── Vorliegender Text ──

Von allen Geistern verlassen

Flop an der Volksoper: Cavallaris „Tschaikowsky“ gerät zum Desaster

Wien, 21/11/2005

Am Ende sagt ein deplatzierter Santa Claus, der sich als Tschaikowsky (!) entpuppt: „Bisher hab ich geglaubt, dass nur der Weihnachtsmann unsterblich ist.“ Nimmt seinen Hut und geht. „Tschaikowsky Impressionen“ in der Volksoper: Zeitverschwendung, Geldverschwendung und eine ästhetische Blamage. Vor allem aber haben die Tänzer und Tänzerinnen des Balletts der Staats- und Volksoper es nicht verdient, sich auf ein solches Niveau reduzieren zu lassen. Sie tanzen, was von ihnen verlangt wird und haben kaum eine Chance zu protestieren.

Was ist geschehen? Ballettdirektor Gyula Harangozo hat einen Choreografen eingeladen, der seine „Tschaikowsky Impressionen“ verwirklichen wollte. Ivan Cavallari versteht es zwar durchaus, Schritte zu setzen, wenn auch konventionell neoklassisch und sehr am Altvorderen John Cranko klebend. Ihm ist aber nicht nur zur Hälfte seines Abendfüllers buchstäblich die Luft ausgegangen. Der Ex-Stuttgarter Solist hat sich auch mit den falschen Assistenten umgeben. Und: Niemand hat die Notbremse gezogen!

───

Was zu tun ist:
1 > Fass den Absatz der Ballettkritik, der mit „Was ist geschehen?“ beginnt, als kurze Stichpunktliste zusammen und behalte dabei die wichtigsten Fakten.
2 > Gib aus der Auflistung die Zeilen ab der Zeile mit „Click the Reports & Dashboards chart icon“ bis zum Ende der Auflistung unverändert wieder.

── Auflistung ──

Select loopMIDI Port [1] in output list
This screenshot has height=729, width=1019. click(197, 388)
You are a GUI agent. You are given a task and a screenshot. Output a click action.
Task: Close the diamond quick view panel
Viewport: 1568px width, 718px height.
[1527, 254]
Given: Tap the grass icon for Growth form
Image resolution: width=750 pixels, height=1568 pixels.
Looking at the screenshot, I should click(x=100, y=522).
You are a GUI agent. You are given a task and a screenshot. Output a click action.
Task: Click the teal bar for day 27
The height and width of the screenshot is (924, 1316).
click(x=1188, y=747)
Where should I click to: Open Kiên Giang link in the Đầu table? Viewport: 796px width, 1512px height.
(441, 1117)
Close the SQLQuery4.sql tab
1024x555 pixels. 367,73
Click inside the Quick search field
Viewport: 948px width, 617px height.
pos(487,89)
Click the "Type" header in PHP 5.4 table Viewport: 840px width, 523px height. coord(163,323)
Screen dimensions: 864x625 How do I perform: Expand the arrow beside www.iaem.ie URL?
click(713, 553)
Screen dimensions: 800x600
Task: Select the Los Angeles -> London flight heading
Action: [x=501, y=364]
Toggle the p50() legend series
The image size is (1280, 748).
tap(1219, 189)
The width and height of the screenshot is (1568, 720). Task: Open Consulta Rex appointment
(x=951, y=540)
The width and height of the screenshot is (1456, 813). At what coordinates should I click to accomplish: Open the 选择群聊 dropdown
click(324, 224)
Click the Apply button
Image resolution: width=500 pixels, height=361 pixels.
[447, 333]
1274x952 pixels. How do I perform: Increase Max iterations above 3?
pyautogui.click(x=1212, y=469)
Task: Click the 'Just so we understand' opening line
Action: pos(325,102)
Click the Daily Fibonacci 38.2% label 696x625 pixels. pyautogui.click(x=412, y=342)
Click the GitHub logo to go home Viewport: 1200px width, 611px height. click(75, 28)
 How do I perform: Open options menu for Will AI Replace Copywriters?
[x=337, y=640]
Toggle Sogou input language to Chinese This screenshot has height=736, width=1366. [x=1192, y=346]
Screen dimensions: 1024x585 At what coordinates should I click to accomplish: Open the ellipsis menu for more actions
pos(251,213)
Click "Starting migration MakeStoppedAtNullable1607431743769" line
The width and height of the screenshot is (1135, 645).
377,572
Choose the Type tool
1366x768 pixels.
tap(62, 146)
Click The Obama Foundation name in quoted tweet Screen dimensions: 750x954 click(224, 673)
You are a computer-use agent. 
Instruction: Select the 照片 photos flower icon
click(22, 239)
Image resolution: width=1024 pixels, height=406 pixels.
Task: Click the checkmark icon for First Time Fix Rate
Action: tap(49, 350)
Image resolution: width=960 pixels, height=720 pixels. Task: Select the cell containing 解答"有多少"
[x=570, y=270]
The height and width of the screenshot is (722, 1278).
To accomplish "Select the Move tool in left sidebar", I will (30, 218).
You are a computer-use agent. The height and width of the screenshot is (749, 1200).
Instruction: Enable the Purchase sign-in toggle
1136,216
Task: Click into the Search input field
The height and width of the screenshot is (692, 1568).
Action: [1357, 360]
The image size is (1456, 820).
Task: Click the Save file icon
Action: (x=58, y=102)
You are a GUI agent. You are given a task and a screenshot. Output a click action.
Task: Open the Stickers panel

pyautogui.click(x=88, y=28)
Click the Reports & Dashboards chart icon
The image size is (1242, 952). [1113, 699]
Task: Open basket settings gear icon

───

Antworten in Reihenfolge:
1 >
- Ballettdirektor Gyula Harangozo hat den Choreografen Ivan Cavallari eingeladen, der seine „Tschaikowsky Impressionen“ umsetzen wollte.
- Cavallari kann Schritte setzen, allerdings konventionell neoklassisch und sehr nah an John Cranko.
- Zur Hälfte seines abendfüllenden Stücks ist ihm die Luft ausgegangen.
- Der frühere Stuttgarter Solist hat sich die falschen Assistenten gesucht.
- Niemand hat die Notbremse gezogen.

2 >
Click the Reports & Dashboards chart icon
The image size is (1242, 952). [1113, 699]
Task: Open basket settings gear icon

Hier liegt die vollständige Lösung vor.